Postmortems/Winter 2017 Mail incident

From UGCS
Jump to: navigation, search

Description

A user password was compromised by a spammer, who then used the account to send lots of spam. This was harmful to our mailserver performance and our domain and ip reputation. Queued email was deleted, including some legitimate mail. Messages sent by UGCS users were rejected or sent to spam.

Timeline

January 27ish The user password is compromised by a spammer. Our mail server is immediately hijacked to send large quantities of spam as a authed user with a legitimate From: address.

January 27ish Automated limiters on receiving mailservers at aol and yahoo reject our mail. Google merely blackholes it. This causes thousands of messages to build up in the queue.

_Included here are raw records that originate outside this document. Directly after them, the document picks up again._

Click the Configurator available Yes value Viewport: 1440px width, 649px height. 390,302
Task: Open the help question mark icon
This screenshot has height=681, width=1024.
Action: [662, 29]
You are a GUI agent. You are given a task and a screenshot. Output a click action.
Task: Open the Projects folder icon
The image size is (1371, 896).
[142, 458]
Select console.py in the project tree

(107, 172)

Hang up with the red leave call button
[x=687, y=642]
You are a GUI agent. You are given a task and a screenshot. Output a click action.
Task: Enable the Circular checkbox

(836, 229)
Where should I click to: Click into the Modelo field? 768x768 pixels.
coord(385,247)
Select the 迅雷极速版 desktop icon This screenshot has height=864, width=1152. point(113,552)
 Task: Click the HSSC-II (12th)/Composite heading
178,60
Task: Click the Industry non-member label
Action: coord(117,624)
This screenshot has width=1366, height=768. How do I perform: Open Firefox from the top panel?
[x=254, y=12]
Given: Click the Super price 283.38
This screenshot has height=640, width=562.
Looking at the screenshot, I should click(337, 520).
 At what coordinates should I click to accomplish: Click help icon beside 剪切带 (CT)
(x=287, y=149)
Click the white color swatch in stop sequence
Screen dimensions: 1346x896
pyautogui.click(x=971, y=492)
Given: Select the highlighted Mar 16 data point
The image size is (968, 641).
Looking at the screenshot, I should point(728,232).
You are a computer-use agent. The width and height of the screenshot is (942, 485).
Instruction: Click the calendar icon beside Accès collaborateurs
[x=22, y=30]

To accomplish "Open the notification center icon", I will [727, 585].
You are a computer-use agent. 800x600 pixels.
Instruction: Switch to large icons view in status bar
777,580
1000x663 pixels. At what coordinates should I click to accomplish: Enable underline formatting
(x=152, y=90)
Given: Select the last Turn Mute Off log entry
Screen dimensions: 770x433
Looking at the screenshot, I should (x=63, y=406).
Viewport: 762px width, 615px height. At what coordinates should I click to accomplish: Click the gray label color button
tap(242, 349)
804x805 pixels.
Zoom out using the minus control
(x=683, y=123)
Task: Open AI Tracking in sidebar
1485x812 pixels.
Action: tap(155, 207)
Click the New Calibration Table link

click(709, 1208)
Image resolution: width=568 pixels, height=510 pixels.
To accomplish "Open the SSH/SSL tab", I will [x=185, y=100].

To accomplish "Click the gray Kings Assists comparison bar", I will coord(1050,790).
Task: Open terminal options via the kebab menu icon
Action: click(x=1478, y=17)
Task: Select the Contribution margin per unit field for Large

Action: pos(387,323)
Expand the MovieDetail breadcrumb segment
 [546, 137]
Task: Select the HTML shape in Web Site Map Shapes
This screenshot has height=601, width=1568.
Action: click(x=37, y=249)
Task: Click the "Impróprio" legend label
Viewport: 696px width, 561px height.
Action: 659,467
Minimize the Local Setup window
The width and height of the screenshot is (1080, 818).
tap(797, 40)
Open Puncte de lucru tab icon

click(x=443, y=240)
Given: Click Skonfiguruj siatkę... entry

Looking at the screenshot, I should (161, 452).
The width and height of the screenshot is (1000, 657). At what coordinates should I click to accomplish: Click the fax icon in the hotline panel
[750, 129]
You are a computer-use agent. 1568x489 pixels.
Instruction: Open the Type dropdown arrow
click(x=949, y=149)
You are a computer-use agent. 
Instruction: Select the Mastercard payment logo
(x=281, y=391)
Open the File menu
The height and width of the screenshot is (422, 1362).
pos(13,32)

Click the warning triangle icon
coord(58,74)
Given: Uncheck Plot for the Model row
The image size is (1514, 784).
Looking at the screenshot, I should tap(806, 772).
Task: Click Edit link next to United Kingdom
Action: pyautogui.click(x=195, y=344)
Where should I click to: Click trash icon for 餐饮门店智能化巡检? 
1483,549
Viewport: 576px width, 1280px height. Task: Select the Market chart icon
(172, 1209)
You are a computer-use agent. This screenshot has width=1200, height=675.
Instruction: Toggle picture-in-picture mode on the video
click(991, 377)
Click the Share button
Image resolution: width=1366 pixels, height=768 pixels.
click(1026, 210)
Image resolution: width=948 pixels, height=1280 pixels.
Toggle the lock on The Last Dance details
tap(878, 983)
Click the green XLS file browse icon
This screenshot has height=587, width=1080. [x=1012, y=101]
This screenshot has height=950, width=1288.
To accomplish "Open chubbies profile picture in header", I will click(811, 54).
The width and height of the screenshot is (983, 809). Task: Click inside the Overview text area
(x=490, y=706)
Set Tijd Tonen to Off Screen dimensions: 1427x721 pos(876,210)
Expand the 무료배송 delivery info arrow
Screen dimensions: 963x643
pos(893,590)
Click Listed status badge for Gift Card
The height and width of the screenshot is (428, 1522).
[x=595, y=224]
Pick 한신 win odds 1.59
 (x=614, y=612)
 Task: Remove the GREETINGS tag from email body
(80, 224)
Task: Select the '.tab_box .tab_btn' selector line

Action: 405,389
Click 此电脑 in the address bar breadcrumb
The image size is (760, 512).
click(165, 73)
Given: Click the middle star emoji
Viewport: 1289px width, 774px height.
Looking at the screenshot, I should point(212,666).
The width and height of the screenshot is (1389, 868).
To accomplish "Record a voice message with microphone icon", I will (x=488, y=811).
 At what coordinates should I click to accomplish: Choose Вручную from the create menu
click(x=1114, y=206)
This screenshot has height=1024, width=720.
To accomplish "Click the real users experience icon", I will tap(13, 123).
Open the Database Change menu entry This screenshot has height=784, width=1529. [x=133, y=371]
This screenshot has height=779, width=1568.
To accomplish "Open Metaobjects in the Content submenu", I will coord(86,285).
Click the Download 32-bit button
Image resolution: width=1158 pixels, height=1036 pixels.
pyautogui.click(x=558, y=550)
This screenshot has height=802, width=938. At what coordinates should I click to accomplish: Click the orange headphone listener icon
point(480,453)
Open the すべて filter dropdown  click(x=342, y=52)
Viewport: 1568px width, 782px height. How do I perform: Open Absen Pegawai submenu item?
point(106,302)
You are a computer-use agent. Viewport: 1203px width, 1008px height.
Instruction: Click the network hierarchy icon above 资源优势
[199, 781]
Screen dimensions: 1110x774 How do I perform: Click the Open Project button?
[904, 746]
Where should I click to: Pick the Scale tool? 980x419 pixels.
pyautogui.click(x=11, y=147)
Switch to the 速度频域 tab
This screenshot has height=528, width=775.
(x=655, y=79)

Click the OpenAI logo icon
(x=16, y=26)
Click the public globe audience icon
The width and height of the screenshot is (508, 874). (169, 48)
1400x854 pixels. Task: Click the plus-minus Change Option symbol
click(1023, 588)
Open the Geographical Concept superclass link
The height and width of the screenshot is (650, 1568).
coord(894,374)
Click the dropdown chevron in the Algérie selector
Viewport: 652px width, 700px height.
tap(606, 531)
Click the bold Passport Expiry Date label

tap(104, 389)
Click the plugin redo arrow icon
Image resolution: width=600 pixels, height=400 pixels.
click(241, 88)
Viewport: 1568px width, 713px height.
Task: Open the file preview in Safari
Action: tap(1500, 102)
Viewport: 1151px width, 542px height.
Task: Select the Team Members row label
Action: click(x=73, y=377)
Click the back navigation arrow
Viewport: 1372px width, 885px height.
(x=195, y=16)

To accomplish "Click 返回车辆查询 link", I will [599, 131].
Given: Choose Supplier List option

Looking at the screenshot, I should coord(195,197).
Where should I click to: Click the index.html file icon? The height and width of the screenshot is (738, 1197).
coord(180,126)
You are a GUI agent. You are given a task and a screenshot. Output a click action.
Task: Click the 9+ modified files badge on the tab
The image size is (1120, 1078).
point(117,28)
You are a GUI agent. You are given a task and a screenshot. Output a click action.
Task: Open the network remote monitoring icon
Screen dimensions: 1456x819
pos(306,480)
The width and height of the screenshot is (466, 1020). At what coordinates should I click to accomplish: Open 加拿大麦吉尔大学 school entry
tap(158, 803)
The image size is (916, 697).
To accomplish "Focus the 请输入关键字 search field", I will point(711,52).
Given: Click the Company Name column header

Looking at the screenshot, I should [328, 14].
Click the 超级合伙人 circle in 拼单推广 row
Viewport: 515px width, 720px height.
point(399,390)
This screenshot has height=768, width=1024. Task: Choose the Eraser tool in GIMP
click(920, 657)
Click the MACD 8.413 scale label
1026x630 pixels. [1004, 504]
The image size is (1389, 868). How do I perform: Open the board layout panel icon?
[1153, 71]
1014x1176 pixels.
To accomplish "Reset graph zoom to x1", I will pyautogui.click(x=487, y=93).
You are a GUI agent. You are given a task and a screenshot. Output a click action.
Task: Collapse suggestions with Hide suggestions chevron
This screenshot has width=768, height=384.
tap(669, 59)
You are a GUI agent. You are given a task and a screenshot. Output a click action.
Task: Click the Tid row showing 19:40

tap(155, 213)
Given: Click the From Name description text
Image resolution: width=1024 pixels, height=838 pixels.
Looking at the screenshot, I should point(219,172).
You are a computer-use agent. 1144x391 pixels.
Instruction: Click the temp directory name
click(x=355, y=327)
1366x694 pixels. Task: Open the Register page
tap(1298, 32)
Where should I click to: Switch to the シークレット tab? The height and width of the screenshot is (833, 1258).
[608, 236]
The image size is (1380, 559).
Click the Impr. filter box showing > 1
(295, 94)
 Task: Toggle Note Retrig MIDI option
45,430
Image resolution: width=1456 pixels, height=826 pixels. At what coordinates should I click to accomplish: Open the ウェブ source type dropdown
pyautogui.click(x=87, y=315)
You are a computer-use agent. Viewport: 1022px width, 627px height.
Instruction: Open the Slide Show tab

January 27-Febuary 13 The spammer continues to send spam through the server. The automated rate limiters are only temporary, and after each rate limit expires, the mailserver retries sending and gets banned again

Febuary 13 I look at the monitoring page and see the huge queue. I investigate and find that a user was compromised and is sending spam, and disable the account. Since nearly all deferred messages were spam, I deleted the entire queue.

Contributing Factor(s)

  • Our monitoring system did not have any automated alerts.
  • We were not configured to receive feedback from any downstream mail providers
  • We completely lack up/down monitoring and health checks
  • We do not enforce any strength requirements on user passwords
  • authenticated mail must still pass rbl checks, but the offending server was not in any of our blacklists.
  • Some contributing factors were planned to be done earlier but never resolved

Stabilization Steps

The offending account was disabled, and deferred messages were all deleted.

Impact

Mail sent by UGCS users during the incident was significantly delayed or not delivered to yahoo and aol addresses (and possibly others). Messages sent to gmail were delivered but almost always sent to spam. Our ip and domain reputation was significantly damaged, meaning that sending emails will be significantly harder until it recovers.

Corrective Actions

  • Implement DKIM signing and configure feedback loop with google and yahoo
  • add E2E mailing health checks, also for multiple providers
  • Scan existing passwords for weak ones. Implement password strength checks in the shell (and possibly other password reset avenues)
  • Investigate using more dnsrbl providers

done

  • Implement a real issue tracker
  • Add automated alerts to munin